Reports to Principal Investigator
Takes direction from administrators & supervisors
-Coordinates and administers the patient care functions within a research project in accordance with research protocols and the daily administration and staff supervision of the project.
-Communicates and interacts closely with Investigator.
-Oversees the planning, scheduling, and implementation of day-to-day clinical activities and procedures, ensuring efficient workflow and adequate care and treatment of research subject.
-Plans and carries out programs for the recruitment, screening, enrollment, and retention of clinical research subjects and/or volunteers; instructs subjects on treatment methods and protocol.
-Performs protocol-required visit procedures and educates research participants regarding the overall research objectives and potential benefits and/or risks for participants.
-Coordinates and maintains contacts with patients, physicians, pharmaceutical companies, and/or other related parties to recruit participants and gain continuing support for the studies.
-Assist in the creation and development of Source Documents.
-Establishes appropriate data collection systems and procedures, according to pre-established research protocol; coordinates and monitors the collection, processing, shipping and recording of clinical data and/or specimen samples, as required by established study protocol.
-Enter data in electronic databases or CRFs.
-Monitors and records patient response to treatment, and communicates study data and results to investigators; maintains complete source documentation and oversees the preparation of study activity reports for sponsors and various medical, legal and regulatory bodies, as appropriate.
-Assure compliance with all requirements for Serious Adverse Event reporting, as well as submission of all required documents for review
-Administers prescribed study medications, performs phlebotomy, monitors vital signs, and/or performs other specialized medical procedures, as appropriate to the specific needs of the study and individual subjects.
-Maintain inventory of supplies.
-Identifies problems and trends, recommending procedural changes to the principle administrator and administrator.
-Directs the work of support staff, laboratory technicians, and assistants to ensure efficient, timely, and high quality results and adherence to research protocols.
-Represents and promotes the objectives and activities of research studies to various internal and/or external constituencies, as appropriate.

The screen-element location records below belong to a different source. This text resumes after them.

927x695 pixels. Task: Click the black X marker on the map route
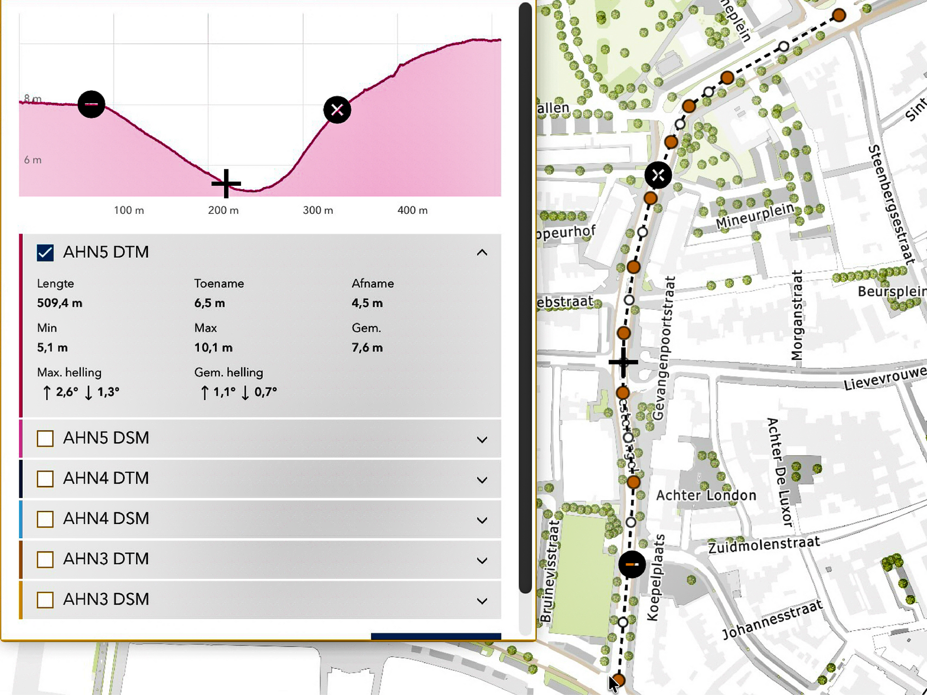pyautogui.click(x=658, y=175)
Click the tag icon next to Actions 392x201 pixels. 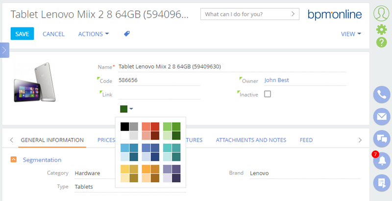tap(126, 34)
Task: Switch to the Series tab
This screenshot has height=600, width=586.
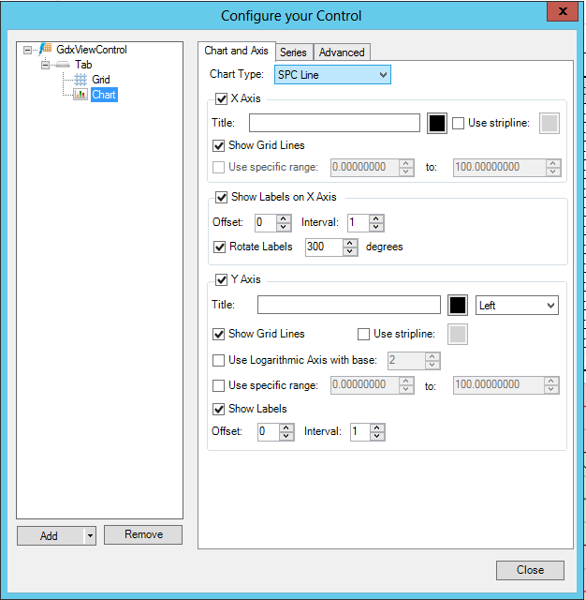Action: (x=293, y=53)
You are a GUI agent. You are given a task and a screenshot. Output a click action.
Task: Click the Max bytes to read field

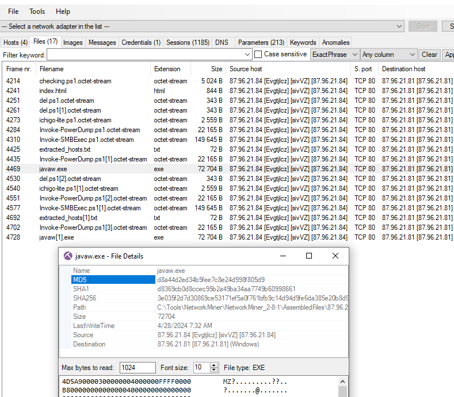(138, 368)
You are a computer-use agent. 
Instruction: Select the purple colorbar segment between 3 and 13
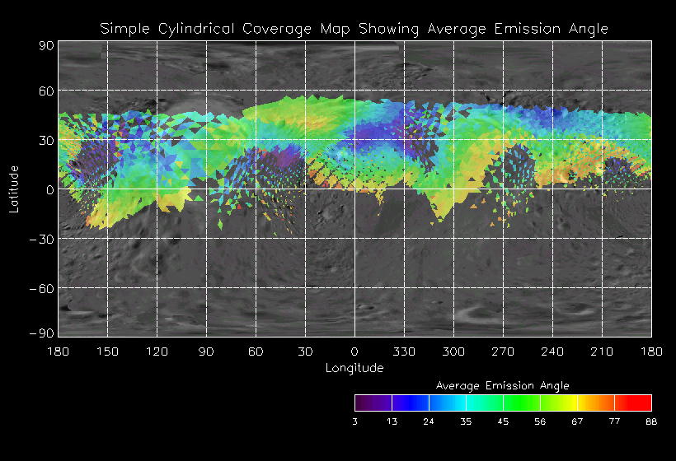373,403
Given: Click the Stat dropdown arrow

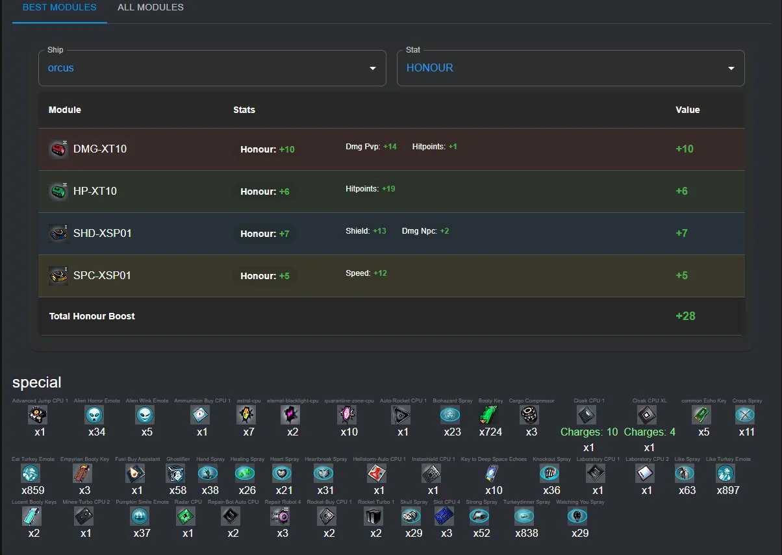Looking at the screenshot, I should point(731,68).
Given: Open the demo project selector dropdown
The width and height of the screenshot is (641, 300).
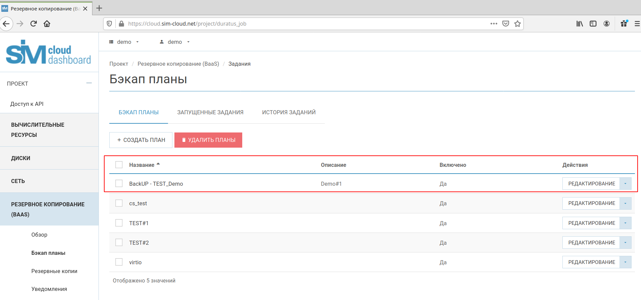Looking at the screenshot, I should [124, 42].
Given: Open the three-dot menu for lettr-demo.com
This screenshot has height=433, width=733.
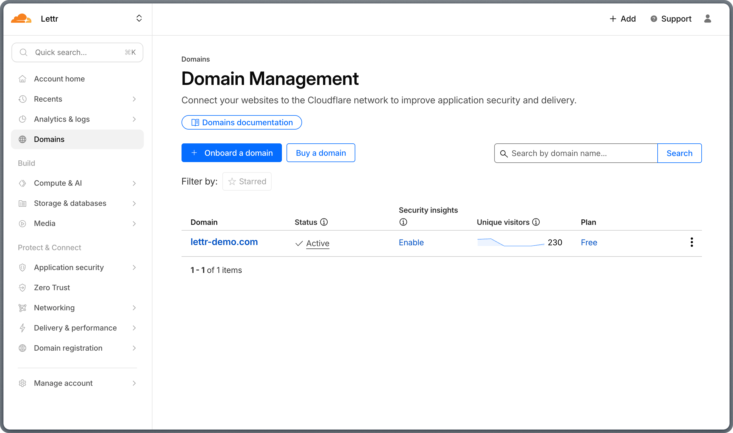Looking at the screenshot, I should pyautogui.click(x=692, y=242).
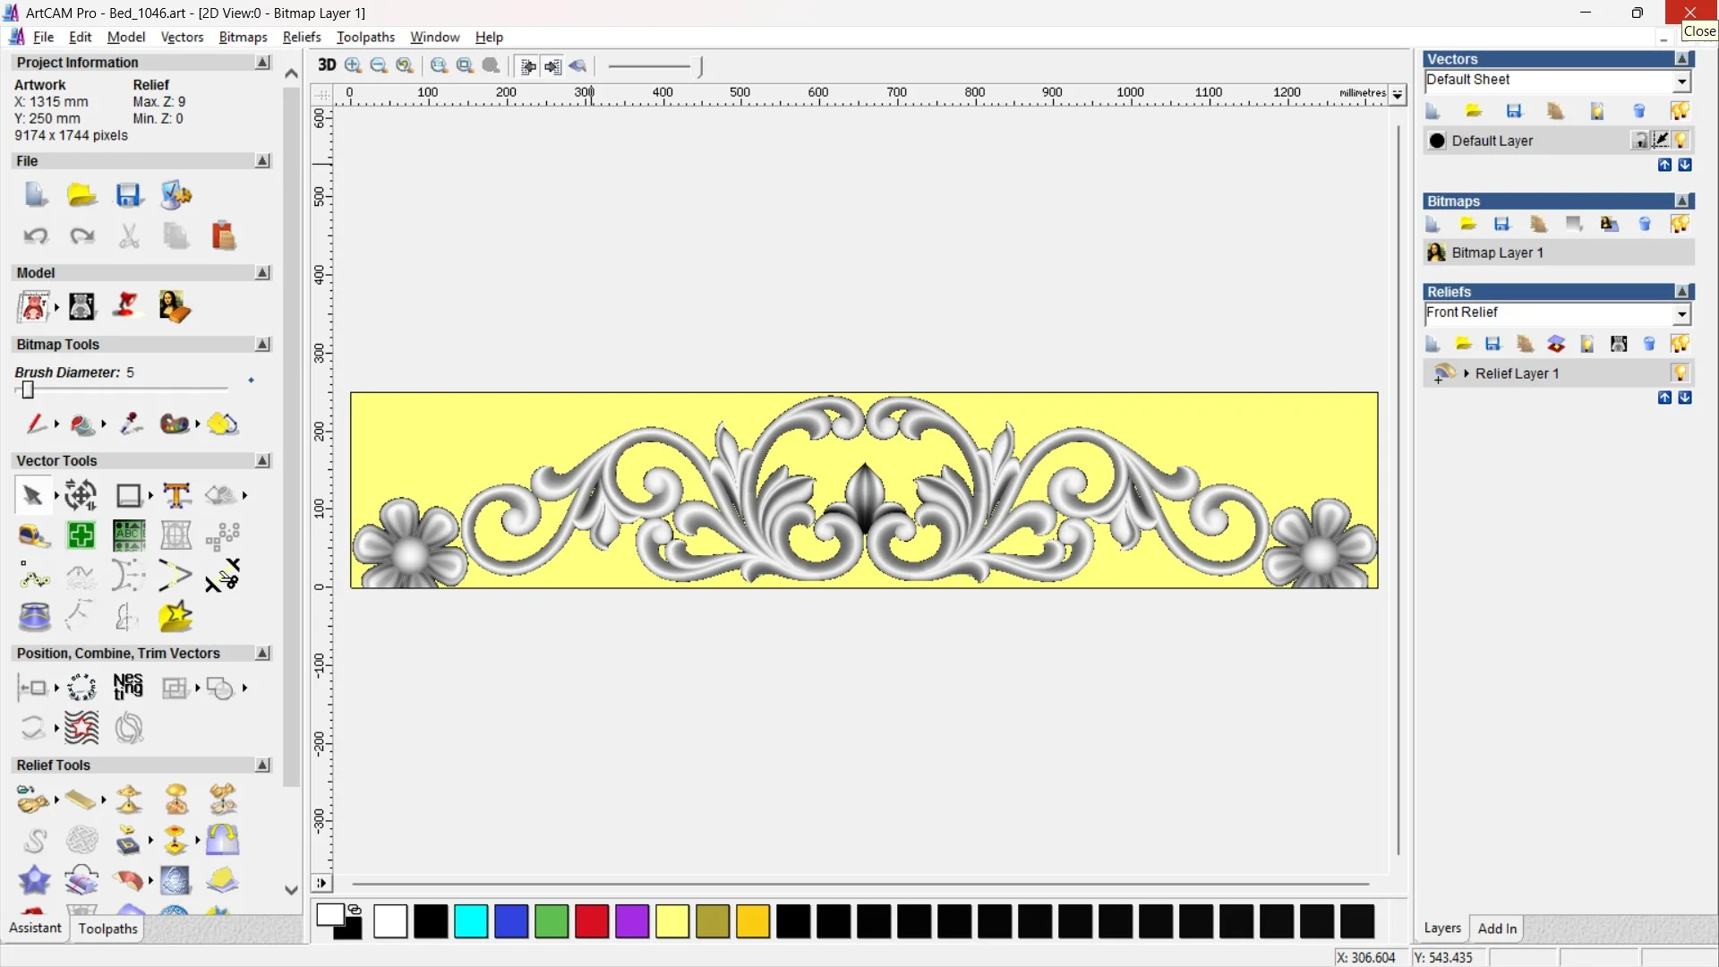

-May oversee and guide the work of other medical and/or support staff engaged in study activities.
-Other duties as assigned.
KNOWLEDGE, SKILLS, AND ABILITIES REQUIRED:
-Bilingual (Spanish)
-Flexibility.
-Organizing, coordinating, and multi-tasking skills.
-Ability to coordinate with main office to ensure proper documentation, adequate supplies, and patient and staff scheduling.
-Ability to observe, assess, and record symptoms, reactions, and progress.
-Knowledge of the principles and procedures of clinical research.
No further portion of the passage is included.